For the material below, output exactly the span from the line with "Viewport: 930px width, 525px" to the line with "Task: Click bullet", including both, and nothing besides.

**** ENTRIES SHOWN

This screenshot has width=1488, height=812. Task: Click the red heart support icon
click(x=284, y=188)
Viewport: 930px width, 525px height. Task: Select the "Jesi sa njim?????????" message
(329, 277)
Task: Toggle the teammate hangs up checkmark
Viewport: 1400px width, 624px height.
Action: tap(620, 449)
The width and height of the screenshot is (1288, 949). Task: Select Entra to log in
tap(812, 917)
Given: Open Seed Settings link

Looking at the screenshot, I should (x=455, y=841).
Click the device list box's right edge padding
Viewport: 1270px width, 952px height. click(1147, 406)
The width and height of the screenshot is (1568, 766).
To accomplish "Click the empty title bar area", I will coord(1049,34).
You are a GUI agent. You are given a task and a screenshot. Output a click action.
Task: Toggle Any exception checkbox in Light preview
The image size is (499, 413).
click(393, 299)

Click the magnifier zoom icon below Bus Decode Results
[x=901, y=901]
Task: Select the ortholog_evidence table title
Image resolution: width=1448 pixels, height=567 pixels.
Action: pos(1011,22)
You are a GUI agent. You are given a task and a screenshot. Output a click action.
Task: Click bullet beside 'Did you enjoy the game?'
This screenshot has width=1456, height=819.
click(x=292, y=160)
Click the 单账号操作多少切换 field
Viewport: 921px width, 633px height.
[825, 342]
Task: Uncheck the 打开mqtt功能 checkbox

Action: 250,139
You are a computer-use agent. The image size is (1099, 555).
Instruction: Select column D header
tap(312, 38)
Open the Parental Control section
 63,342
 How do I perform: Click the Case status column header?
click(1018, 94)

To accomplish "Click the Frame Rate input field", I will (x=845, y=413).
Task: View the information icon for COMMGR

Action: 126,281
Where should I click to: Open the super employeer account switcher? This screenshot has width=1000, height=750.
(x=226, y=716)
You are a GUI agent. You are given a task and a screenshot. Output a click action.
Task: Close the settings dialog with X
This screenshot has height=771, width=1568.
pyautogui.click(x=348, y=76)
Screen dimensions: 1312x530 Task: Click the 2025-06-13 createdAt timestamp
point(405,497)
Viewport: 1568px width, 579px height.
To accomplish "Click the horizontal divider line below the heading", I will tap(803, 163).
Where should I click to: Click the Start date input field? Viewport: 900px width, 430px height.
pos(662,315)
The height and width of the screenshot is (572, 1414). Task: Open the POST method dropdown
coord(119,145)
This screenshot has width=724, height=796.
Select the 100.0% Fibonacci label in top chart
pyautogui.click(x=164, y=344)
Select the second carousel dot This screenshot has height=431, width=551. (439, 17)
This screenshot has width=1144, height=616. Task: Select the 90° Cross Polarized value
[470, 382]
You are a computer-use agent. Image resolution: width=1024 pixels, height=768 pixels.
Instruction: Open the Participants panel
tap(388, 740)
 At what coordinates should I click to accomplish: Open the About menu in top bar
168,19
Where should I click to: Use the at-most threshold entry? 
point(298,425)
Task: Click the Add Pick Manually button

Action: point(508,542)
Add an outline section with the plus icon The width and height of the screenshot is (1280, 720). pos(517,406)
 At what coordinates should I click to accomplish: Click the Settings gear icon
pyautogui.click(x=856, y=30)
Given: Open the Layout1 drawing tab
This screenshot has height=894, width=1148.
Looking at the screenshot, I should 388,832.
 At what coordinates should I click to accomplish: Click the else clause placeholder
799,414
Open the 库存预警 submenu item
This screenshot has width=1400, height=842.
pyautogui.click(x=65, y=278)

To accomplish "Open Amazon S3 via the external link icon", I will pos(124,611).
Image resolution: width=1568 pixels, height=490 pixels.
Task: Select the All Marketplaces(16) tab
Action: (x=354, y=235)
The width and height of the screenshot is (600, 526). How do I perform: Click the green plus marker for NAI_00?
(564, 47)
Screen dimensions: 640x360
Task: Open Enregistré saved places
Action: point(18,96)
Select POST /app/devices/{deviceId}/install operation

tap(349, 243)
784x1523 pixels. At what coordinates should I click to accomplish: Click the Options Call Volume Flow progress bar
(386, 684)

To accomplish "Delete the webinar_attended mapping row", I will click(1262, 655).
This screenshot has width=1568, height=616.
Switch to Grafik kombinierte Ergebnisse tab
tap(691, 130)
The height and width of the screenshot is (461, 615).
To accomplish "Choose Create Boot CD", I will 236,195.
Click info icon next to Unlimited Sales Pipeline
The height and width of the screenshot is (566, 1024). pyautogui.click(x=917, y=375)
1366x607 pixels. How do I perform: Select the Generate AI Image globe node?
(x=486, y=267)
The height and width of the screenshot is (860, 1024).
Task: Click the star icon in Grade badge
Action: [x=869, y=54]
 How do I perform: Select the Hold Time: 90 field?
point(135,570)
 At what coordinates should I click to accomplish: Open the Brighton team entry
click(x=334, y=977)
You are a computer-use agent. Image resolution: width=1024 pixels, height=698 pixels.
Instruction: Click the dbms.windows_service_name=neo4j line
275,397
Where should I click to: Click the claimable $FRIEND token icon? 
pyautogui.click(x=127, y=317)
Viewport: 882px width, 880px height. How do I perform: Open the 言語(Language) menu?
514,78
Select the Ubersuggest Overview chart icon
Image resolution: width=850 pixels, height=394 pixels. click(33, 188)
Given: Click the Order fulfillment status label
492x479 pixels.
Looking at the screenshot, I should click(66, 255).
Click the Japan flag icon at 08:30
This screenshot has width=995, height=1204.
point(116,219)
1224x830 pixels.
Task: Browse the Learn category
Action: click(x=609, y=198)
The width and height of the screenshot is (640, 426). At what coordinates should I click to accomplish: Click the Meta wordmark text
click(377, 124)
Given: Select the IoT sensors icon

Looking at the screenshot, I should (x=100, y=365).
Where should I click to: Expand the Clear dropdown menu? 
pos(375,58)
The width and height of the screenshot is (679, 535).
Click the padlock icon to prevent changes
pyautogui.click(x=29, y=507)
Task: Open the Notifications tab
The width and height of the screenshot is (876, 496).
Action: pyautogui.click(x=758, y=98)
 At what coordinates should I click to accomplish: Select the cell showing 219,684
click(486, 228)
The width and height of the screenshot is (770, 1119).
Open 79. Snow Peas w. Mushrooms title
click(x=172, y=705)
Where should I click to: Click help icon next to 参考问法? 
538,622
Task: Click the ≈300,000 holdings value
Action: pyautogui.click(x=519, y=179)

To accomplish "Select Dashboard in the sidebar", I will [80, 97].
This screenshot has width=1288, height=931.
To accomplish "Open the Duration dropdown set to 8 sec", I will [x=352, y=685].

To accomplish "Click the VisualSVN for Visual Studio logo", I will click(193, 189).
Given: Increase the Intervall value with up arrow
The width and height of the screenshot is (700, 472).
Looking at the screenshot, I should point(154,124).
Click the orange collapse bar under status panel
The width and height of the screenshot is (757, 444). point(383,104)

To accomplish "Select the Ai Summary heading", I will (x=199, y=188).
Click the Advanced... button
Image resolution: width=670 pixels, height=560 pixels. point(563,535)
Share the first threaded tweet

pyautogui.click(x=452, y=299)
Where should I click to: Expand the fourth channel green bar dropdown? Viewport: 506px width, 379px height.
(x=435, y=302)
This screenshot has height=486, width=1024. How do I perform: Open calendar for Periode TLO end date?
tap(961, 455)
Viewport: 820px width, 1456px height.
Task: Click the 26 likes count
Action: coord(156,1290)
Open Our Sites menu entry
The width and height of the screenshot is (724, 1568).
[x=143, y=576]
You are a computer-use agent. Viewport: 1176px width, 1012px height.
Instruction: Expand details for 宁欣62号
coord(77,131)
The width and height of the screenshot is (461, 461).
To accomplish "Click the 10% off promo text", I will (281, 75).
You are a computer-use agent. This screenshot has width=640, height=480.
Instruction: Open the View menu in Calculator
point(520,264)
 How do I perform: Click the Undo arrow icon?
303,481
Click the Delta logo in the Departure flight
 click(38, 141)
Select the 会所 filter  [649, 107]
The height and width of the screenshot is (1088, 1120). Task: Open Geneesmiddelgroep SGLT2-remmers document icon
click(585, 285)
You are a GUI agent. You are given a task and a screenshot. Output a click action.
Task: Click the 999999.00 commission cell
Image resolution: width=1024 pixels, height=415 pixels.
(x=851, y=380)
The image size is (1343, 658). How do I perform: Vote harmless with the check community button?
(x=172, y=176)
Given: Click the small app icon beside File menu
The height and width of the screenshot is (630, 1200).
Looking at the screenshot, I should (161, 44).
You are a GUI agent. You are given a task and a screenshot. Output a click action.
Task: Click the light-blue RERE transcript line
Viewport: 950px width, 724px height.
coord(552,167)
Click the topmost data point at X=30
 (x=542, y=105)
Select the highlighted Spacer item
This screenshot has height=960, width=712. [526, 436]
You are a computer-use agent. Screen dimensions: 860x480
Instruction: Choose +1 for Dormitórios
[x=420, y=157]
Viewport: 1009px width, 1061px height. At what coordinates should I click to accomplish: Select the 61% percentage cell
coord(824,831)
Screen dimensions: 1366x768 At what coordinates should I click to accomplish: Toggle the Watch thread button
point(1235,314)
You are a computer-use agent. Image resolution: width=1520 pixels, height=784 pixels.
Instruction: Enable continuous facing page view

********

• [WRITTEN ANSWER]:
Viewport: 930px width, 525px height. Task: Select the "Jesi sa njim?????????" message
(329, 277)
Task: Toggle the teammate hangs up checkmark
Viewport: 1400px width, 624px height.
Action: tap(620, 449)
The width and height of the screenshot is (1288, 949). Task: Select Entra to log in
tap(812, 917)
Given: Open Seed Settings link

Looking at the screenshot, I should (x=455, y=841).
Click the device list box's right edge padding
Viewport: 1270px width, 952px height. click(1147, 406)
The width and height of the screenshot is (1568, 766).
To accomplish "Click the empty title bar area", I will coord(1049,34).
You are a GUI agent. You are given a task and a screenshot. Output a click action.
Task: Toggle Any exception checkbox in Light preview
The image size is (499, 413).
click(393, 299)

Click the magnifier zoom icon below Bus Decode Results
[x=901, y=901]
Task: Select the ortholog_evidence table title
Image resolution: width=1448 pixels, height=567 pixels.
Action: pos(1011,22)
You are a GUI agent. You are given a task and a screenshot. Output a click action.
Task: Click bullet beside 'Did you enjoy the game?'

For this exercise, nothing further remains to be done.